Duncan arrives and battles Chulin (who dual-wields). For a mortal, the guy puts up quite a fight.

Duncan is having fun with this duel, and Kiem-Sun is just looking on.

He's probably having fun with this too, considering he taught all those moves to Chulin.

Duncan wins the fight handily, and asks Chulin to give up and confess. But wait! What's going on back there?

Duncan leaps out of the way of a Kiem Sun attack that hits Chulin instead. He may or may not have been aiming at his former assistant. So was Kiem Sun secretly orchestrating all of this, letting Chulin do his own thing so he could see what happened?

What follows is a great battle. Duncan had already tricked Kiem Sun into thinking he was left-handed earlier.

Another cool thing here: It's Chinese sword versus Japanese sword.

Duncan wins after a pitched battle.

He spares Kiem Sun... for now.
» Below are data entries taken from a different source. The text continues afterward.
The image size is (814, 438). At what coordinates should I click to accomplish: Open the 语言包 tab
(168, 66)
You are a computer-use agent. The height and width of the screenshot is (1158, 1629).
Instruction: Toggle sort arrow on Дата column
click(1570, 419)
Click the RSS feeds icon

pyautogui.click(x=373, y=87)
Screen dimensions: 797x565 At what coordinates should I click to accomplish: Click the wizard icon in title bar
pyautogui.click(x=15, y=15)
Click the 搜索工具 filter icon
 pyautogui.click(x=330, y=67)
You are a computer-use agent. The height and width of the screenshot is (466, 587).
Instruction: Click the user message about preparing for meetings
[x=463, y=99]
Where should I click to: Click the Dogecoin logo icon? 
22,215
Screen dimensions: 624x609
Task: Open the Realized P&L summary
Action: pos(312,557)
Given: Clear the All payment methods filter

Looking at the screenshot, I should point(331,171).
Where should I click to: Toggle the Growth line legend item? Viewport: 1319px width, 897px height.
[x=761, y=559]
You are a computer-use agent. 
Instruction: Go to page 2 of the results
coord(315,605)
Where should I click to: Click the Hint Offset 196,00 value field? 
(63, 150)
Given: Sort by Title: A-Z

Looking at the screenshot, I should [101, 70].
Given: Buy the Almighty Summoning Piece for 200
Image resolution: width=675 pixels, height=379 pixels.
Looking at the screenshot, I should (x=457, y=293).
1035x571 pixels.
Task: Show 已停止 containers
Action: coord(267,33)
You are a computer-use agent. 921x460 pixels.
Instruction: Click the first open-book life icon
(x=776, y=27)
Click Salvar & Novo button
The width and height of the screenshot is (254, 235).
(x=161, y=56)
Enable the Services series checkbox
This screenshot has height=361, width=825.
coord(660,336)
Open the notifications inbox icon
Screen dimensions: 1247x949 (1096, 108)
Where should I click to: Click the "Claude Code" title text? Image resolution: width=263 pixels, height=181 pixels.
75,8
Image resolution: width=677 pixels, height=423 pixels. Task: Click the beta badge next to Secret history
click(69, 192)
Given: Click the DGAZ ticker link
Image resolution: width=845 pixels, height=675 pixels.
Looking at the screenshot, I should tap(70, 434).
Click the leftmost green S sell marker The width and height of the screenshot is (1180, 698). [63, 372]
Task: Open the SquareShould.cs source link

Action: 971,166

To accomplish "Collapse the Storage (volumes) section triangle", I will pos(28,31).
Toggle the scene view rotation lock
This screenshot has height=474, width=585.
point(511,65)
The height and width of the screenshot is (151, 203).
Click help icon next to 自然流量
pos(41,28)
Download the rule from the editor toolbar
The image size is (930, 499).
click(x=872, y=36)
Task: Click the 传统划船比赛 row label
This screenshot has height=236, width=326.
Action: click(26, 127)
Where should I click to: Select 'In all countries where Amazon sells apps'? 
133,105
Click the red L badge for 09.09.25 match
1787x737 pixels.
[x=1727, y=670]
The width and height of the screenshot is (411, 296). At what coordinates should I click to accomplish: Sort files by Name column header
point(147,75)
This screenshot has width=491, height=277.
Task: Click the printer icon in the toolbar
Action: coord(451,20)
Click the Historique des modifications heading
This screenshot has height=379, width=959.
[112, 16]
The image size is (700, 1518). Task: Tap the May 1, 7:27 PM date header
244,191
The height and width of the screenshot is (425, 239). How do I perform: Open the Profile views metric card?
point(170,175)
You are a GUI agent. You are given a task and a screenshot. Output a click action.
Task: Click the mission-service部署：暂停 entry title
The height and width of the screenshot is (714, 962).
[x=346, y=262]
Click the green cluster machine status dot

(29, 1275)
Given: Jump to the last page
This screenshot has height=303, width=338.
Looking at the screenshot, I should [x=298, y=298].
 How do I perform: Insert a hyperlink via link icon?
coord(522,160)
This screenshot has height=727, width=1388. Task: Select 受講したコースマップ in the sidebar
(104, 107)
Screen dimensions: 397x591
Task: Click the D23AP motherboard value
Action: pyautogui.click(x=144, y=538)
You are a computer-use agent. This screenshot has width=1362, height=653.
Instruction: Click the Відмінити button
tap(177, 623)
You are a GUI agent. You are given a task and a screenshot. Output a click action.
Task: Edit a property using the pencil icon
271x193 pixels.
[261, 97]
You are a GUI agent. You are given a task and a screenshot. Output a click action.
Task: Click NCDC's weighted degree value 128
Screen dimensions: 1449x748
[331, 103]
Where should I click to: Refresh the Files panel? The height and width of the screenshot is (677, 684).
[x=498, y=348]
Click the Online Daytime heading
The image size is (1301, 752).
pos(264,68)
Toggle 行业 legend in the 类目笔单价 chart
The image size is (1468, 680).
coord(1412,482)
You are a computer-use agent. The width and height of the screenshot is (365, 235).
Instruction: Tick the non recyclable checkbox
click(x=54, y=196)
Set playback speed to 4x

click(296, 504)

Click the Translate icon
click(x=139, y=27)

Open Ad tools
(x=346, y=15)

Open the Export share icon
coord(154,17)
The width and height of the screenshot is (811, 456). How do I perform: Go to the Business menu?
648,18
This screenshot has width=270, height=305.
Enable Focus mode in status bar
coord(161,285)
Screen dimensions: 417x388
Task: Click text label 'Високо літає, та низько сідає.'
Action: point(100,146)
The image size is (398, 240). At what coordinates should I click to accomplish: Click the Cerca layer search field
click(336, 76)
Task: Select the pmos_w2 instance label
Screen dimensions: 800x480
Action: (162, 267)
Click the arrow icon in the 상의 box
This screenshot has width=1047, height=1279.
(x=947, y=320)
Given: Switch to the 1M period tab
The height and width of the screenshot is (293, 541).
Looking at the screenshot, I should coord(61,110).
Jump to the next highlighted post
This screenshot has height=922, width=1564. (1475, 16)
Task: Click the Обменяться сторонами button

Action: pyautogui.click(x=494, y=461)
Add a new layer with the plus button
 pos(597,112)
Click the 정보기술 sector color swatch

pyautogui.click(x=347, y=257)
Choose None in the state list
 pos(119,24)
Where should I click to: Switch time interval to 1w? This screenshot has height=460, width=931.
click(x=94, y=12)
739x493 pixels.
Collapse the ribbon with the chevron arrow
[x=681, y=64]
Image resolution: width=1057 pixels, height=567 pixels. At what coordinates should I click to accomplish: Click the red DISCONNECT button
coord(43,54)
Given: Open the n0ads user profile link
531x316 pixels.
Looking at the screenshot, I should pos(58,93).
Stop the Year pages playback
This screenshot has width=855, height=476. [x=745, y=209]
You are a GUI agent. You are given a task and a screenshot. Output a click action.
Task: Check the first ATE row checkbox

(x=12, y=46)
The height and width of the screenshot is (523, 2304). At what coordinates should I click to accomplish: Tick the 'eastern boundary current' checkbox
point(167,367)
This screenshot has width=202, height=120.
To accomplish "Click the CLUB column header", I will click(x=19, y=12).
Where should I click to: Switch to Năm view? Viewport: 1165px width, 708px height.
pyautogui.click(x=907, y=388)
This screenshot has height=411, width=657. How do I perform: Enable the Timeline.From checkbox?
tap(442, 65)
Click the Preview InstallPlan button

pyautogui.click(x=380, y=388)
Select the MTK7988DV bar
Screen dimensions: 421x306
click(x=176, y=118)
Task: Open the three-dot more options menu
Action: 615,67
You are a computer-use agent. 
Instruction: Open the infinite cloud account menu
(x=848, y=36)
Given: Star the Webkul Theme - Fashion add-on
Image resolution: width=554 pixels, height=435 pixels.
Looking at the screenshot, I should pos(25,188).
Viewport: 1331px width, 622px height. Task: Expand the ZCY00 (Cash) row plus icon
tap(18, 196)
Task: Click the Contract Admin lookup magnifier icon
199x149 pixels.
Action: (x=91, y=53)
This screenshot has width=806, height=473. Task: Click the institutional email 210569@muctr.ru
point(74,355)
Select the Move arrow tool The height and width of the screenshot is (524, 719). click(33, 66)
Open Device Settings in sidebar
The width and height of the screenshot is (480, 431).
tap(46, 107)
Since the show at this point ran on self-contained episodes rather than any kind of serialized plot, Kiem Sun would never be seen again. Oh well. Definitely think he could have returned for another episode or two later.

Meanwhile, Richie brings his lady-friend back to his place... except it's actually Duncan and Tessa's place. That's their bed! Don't do it, Richie!

Ya know, this girl looks a lot like Tessa, weirdly enough.

They're about to get funky when...

...Duncan and Tessa get back. OOPS. That's gotta be embarassing for Richie.

Anyway, Duncan shoos them out after everyone quickly gets acquainted.

Tessa is all "come hither". She was absent from this episode, for the most part, due to an art festival.

Tessa: "Did you stay out of trouble?"

Duncan: "Well..."

This episode is pretty damn good for a hit-or-miss first season that tends to be abysmal at times. Quality-wise it feels more like an episode from another, better season.